Kevin Warwick is an English engineer and Deputy Vice-Chancellor (Research) at Coventry University. He is known for his studies on direct interfaces between computer systems and the human nervous system, and has also done research concerning robotics.

Kevin was born in 1954 in Keresley, Coventry, England, and was raised in the nearby village of Ryton-on-Dunsmore, Warwickshire. His family attended a Methodist church but soon he began doubting the existence of God. He attended Lawrence Sheriff School in Rugby, Warwickshire, where he was a contemporary of actor Arthur Bostrom. He left school at the age of 16 to start an apprenticeship with British Telecom. In 1976, he was granted his first degree at Aston University, followed by a PhD degree and a research job at Imperial College London.
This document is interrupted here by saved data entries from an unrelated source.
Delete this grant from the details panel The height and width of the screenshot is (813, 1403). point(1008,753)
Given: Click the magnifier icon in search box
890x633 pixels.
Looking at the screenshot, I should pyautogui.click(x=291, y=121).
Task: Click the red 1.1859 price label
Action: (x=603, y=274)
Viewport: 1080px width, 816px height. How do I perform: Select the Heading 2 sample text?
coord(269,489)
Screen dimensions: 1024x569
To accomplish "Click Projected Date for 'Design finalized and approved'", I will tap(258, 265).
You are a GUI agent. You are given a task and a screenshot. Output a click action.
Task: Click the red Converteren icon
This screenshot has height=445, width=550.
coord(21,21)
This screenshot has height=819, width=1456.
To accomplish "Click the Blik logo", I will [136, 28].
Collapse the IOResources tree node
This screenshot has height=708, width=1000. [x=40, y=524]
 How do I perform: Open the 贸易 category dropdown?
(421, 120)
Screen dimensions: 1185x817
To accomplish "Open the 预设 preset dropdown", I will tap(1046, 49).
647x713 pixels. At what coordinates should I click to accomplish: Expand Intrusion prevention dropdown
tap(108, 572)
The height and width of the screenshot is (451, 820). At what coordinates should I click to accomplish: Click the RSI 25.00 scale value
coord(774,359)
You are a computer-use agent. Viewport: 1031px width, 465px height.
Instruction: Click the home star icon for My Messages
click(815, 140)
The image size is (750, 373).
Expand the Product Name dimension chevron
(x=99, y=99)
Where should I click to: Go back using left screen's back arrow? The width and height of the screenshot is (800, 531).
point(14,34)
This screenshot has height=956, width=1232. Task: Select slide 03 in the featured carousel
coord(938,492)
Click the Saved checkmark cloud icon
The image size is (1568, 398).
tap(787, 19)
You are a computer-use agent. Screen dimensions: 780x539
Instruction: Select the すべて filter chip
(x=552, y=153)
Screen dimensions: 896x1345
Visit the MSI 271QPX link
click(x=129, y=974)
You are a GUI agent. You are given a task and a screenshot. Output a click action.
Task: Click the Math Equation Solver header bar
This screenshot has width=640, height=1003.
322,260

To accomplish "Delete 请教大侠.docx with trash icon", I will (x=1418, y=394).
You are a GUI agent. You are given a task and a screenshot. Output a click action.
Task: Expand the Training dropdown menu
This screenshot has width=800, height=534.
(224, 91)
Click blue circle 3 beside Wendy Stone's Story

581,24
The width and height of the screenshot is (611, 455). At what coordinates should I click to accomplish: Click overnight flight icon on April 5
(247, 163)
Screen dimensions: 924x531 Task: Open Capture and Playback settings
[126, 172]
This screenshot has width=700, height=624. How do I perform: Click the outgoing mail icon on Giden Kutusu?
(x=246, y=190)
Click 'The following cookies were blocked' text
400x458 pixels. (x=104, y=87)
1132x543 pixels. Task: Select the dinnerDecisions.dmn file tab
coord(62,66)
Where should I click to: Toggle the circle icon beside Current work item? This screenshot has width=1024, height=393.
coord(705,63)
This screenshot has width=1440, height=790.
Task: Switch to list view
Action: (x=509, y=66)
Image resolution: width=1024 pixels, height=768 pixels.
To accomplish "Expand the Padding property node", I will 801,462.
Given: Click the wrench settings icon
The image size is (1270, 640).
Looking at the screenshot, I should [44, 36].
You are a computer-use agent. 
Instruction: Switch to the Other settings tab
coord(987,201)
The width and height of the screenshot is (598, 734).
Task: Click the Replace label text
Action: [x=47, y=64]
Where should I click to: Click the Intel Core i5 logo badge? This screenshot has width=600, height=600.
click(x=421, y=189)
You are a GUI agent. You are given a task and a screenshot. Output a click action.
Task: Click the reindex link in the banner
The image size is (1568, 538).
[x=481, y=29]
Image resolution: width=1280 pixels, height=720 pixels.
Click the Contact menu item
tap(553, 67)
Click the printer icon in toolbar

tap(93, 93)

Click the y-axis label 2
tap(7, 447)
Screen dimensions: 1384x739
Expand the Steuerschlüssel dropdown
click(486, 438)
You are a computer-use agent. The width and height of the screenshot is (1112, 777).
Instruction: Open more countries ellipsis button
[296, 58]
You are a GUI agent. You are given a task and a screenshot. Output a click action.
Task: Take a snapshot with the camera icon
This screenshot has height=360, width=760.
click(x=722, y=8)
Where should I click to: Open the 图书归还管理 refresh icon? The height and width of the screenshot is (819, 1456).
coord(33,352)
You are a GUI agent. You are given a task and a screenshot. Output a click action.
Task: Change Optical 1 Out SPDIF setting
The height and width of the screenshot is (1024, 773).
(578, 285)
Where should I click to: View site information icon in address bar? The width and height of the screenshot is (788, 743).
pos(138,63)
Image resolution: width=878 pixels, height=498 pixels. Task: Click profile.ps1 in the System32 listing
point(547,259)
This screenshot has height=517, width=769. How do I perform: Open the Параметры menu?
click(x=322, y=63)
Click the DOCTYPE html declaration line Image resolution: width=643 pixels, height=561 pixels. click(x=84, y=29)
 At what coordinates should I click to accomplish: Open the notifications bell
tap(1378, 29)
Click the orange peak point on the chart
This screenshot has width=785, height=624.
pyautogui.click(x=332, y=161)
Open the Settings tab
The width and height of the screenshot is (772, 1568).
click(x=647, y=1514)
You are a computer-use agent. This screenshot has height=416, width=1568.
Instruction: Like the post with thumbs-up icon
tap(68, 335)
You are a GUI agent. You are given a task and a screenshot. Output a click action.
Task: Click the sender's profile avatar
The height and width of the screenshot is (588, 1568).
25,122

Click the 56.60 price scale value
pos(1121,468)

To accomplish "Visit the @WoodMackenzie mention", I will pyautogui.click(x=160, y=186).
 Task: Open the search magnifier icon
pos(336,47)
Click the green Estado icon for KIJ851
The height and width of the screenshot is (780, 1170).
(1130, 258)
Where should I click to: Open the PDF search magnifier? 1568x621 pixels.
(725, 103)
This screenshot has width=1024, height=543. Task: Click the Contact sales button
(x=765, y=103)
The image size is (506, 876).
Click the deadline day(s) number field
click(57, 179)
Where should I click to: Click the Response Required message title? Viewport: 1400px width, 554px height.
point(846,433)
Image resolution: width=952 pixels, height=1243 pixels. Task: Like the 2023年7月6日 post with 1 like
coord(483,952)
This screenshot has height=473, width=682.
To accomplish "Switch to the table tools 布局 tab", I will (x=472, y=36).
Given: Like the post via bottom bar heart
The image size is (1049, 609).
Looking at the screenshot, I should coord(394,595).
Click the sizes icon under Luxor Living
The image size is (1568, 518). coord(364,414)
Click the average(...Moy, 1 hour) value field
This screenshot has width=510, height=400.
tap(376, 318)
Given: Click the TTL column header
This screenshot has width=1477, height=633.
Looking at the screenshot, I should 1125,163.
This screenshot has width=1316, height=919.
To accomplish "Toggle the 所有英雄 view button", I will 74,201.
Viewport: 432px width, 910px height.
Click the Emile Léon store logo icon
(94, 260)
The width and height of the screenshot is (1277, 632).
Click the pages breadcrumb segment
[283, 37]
He took up positions at Somerville College in Oxford, Newcastle University, the University of Warwick, and the University of Reading, before relocating to Coventry University in 2014.

Warwick is a Chartered Engineer (CEng), a Fellow of the Institution of Engineering and Technology (FIET) and a Fellow of the City and Guilds of London Institute (FCGI). He is Visiting Professor at the Czech Technical University in Prague, the University of Strathclyde, Bournemouth University, and the University of Reading, and in 2004 he was Senior Beckman Fellow at the University of Illinois in the United States. He is also on the Advisory Boards of the Instinctive Computing Laboratory at Carnegie Mellon University, and the Centre for Intermedia at the University of Exeter.

By the age of 40, Warwick had been awarded a DSc degree by both Imperial College London and the Czech Academy of Sciences in Prague, for his research output in two entirely unrelated areas. He has received the IET Achievement Medal, the IET Mountbatten Medal, and in 2011 the Ellison-Cliffe Medal from the Royal Society of Medicine. In 2000, Warwick presented the Royal Institution Christmas Lectures, entitled The Rise of Robots.